The Court of International Trade voided Trump's Section 122 universal tariff in a 2-1 ruling; the Federal Circuit stayed the order pending appeal, with a July 24 expiration looming.

MAY 7, 2026 · NEW YORK, NEW YORK, UNITED STATES · OREGON V. UNITED STATES / BURLAP AND BARREL V. UNITED STATES (SECTION 122 TARIFFS)

A divided panel of the U.S. Court of International Trade struck down President Trump's 10% universal import tariff imposed under Section 122 of the Trade Act of 1974, holding that the economic conditions the administration cited did not constitute the "balance-of-payments deficits" Congress contemplated when it enacted the statute [1]. The panel split 2-1 and entered a permanent injunction, though the court limited relief to the three named plaintiffs rather than issuing a broader nationwide order [2]. The ruling came the same day the Supreme Court invalidated the administration's separate tariffs imposed under the International Emergency Economic Powers Act [1].

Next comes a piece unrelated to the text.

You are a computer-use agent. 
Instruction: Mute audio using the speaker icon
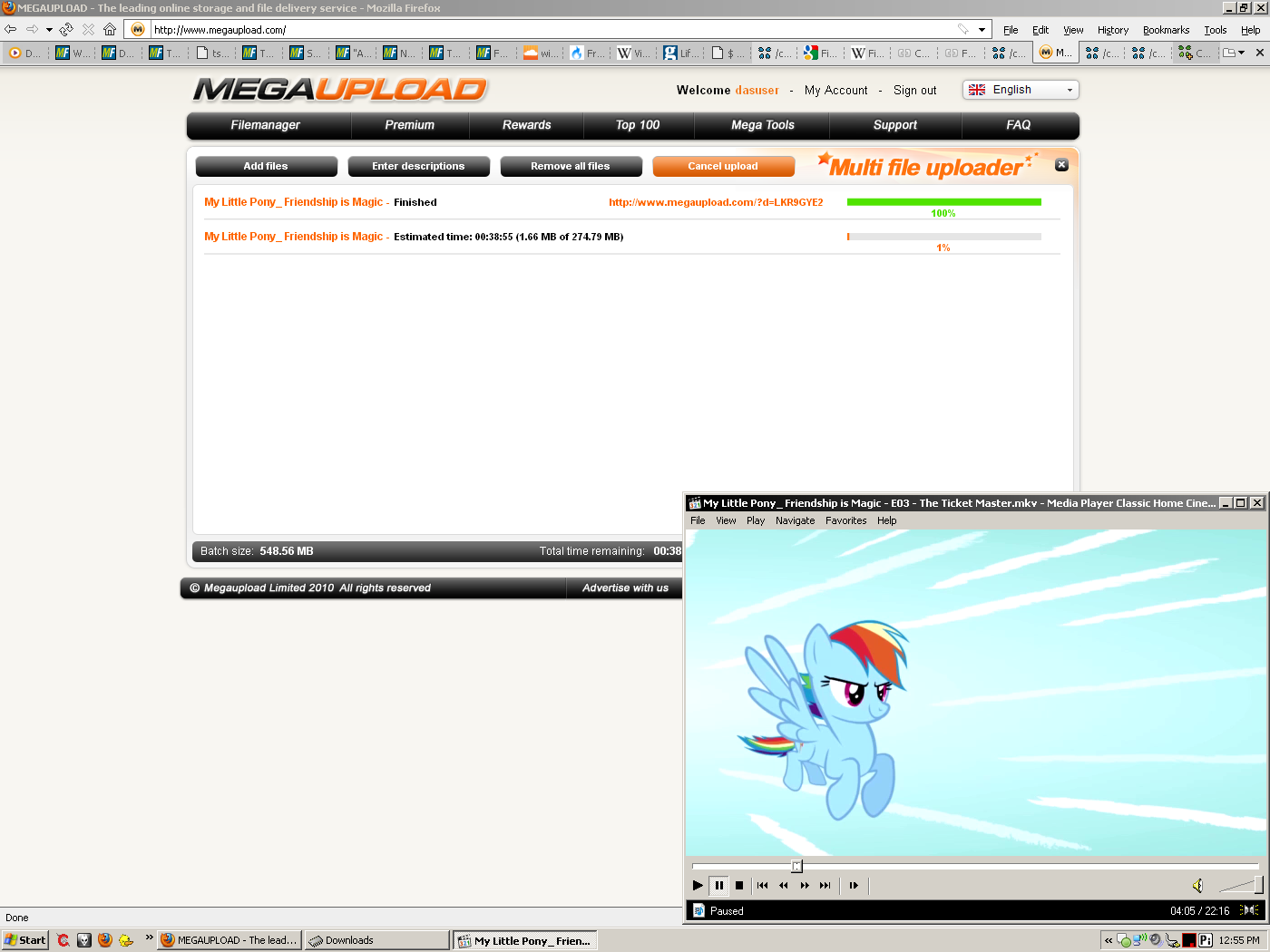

The case, styled as Oregon v. United States and consolidated with Burlap and Barrel v. United States, was heard before a three-judge panel of the Court of International Trade in New York, with Chief Judge Mark Barnett presiding [1]. The government appealed immediately to the U.S. Court of Appeals for the Federal Circuit, which granted an administrative stay of the injunction on May 12, allowing the tariffs to remain in effect while the appellate court considers the matter [2]. The Department of Justice and the U.S. Trade Representative are coordinating the government's defense of the tariff program [1].

The ruling is the second successive judicial rejection of the administration's claimed tariff authorities in a compressed period, following the Supreme Court's IEEPA decision [2]. The court's statutory analysis is significant because Section 122 was designed as a narrow, temporary tool to address specific balance-of-payments crises, and the panel found that the administration's characterization of prevailing trade conditions did not satisfy that threshold [1]. The dissent, however, signaled that at least one judge read Congress's intent more broadly, a fault line that the Federal Circuit and, potentially, the Supreme Court will have to resolve [2].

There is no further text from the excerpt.